格差そして「飢餓・貧困」

話は違うが・・・
日本で問題となっている「格差」は、それは発展途上国で見られるような「飢餓」「貧困」と先進国との比較で表現される格差とその質は違うように思う。
もちろん「困窮の切実さ」に差が有るということではない。(関連エントリー:「感覚遊び3」)
現に自殺者がいて、餓死者がいて、孤独死者もいる。
下流といわれる人でさえその多くは
奪えば生きることができても、奪うことはできない。
子供の教育を投げ出せば生きることはできても、それはできない。
ゴミをあさって食べ物を見つければ命をつなぐことはできても、それはできない。
なにもかも捨てて、ただ生きることができない。


が、前者は生きることが物理的に困難であるのに対し、後者は生きることが精神的に困難なのだと言う違いはあるのだと思う。
いったい何に囚われているのかを知ろうとするのは無駄とは思えない。


以前、南アフリカの戦争請負ビジネスについてのエントリーを書いたことがあるhttp://hellomate.tea-nifty.com/log001/2005/06/post_454a.html


背景には「アパルトヘイト」廃止後の職を失った白人たちの困窮があるようだ。
南アフリカではこれまで虐げられてきた黒人の復権の影で、それまで定職を持ち文化的な生活を送ってきた白人たちの失業・困窮がある。
ここに出てきた白人たちはある程度まともな住まいに住んでいるところを見ると、まだまだバラックのようなところに住む多くの黒人の困窮よりはましだとは思うのだが、これまでの生活との格差からみれば別の意味での「困窮」はやはり「深刻」なのだろう。
同様に経済生活に組み込まれ囚われた私には想像可能である。
貨幣による経済生活からもともと疎外された人々と、どっぷり組み込まれた人々とではそれを絶対的な「持つ持たない」だけでその「度合い」を比較する事もできない。
「生きるため」といいながら「なりふり構わぬ」ものというより「経済生活を成り立たせる為」に「命」をリスクとしてかけているような印象もあり、その部分にも思うところはあるが、本当のとことは分からないのでそれは今は触れない。

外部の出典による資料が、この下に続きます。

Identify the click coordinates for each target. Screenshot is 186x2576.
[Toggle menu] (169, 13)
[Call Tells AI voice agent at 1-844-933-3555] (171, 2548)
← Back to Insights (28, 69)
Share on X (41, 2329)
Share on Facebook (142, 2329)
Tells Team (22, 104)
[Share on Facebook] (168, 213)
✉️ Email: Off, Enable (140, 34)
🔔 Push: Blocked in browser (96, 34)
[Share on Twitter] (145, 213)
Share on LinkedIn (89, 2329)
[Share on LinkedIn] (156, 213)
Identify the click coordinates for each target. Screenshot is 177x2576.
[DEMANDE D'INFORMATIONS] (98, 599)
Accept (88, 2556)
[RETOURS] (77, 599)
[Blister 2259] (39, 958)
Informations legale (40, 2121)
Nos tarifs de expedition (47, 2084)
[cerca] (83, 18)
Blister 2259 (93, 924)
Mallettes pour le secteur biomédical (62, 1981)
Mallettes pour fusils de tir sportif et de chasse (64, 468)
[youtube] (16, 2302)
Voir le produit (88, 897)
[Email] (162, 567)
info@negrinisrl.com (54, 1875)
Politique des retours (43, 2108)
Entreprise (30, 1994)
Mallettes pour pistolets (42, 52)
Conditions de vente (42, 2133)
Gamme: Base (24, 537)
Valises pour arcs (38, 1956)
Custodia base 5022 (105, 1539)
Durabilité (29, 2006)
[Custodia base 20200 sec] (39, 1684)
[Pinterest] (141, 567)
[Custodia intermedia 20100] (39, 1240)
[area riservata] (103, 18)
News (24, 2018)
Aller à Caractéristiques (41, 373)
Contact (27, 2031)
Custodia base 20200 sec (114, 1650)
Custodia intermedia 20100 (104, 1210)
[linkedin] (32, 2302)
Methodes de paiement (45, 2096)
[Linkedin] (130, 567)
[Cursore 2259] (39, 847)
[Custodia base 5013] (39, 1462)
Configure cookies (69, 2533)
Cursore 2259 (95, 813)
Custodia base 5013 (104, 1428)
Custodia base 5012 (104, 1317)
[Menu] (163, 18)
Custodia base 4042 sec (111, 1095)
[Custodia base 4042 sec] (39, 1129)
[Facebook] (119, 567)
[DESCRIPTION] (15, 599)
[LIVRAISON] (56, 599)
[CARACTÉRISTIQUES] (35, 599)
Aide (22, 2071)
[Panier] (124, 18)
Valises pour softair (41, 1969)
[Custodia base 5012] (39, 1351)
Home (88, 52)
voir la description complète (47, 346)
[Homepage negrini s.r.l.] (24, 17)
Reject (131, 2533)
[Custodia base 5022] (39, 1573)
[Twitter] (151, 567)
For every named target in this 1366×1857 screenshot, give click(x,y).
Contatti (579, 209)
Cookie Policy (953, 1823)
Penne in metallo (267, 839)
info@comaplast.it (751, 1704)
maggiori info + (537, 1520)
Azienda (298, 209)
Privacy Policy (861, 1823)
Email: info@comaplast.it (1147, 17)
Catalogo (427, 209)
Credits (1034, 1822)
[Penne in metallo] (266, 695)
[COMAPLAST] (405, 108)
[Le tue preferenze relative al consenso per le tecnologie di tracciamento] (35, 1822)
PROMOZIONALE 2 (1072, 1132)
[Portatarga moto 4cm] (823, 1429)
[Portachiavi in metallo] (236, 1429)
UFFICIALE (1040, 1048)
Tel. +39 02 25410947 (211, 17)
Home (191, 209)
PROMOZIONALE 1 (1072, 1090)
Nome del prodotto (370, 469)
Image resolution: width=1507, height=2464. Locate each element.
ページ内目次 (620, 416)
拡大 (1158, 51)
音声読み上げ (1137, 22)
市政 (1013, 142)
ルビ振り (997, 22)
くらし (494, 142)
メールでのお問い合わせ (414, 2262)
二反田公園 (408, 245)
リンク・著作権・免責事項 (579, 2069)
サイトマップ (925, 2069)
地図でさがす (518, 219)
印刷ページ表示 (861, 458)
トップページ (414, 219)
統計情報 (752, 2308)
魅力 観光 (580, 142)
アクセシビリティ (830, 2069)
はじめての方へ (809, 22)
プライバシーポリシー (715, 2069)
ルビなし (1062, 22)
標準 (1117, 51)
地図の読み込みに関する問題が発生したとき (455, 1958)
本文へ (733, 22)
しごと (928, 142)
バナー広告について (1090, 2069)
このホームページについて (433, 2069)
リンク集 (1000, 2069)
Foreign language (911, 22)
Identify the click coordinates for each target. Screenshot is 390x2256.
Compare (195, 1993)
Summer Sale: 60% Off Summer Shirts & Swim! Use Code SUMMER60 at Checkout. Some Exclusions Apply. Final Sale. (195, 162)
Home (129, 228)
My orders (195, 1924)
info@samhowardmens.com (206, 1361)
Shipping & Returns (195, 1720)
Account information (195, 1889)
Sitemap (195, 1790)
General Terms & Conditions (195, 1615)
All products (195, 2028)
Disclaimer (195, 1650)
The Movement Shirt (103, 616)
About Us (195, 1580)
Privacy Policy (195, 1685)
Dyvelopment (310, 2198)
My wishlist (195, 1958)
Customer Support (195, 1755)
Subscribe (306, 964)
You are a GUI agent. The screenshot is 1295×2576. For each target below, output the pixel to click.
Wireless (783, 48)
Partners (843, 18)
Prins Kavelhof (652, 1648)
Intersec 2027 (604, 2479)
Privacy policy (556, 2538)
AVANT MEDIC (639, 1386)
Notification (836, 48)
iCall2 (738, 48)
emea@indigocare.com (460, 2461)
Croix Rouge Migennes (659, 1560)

このときは触れなかったので「今」その思うところを少しばかり触れてみたい。
ここで登場する白人の戦争請負人のように、「貨幣により裏打ちされた経済生活」が成り立たないことで命までもかけてしまうのがシステムに組み込まれた人の「困窮」である。


同じ南アフリカで「何をしても」困窮から逃れられずに「飢餓」「貧困」により生存を脅かされている下層の黒人コミュニティーの「困窮」とはやはり質が違う。
黒人コミュニティーの貧困は嫌でも認識できても、システムにより生み出される困窮の本質はなかなか掴みづらい。
つまり先述の「前提を受け入れざるを得ないと観念している」(と思われる)少なからずの日本人の「困窮感」(差を格差たらしめる観念)は南アフリカで傭兵としてイラクに旅立った白人の「困窮」を思わせる。


この南アフリカのケースではその「困窮」を糧に回っているのが戦争請負ビジネスであり、その事実性がまたそのシステムをさらに強化している。


戦争請負ビジネスを取り巻く現実が、たとえ私から見れば忌むべき現実であっても、それを当たり前の現実だと観念している人たちがいて、そこに原理的な資本主義の「美しさ」を見出す者もまた確かに存在しているのである。


「金さえあればとりあえずすべての問題は解決できる」と、それにより力を増す「金が全てである」に潜む美学と、これら戦争請負ビジネスに「美しさ」を見出すこととの「差異」を「現実」という前提に拘束された環境の中で認識するの難しいことだと思う。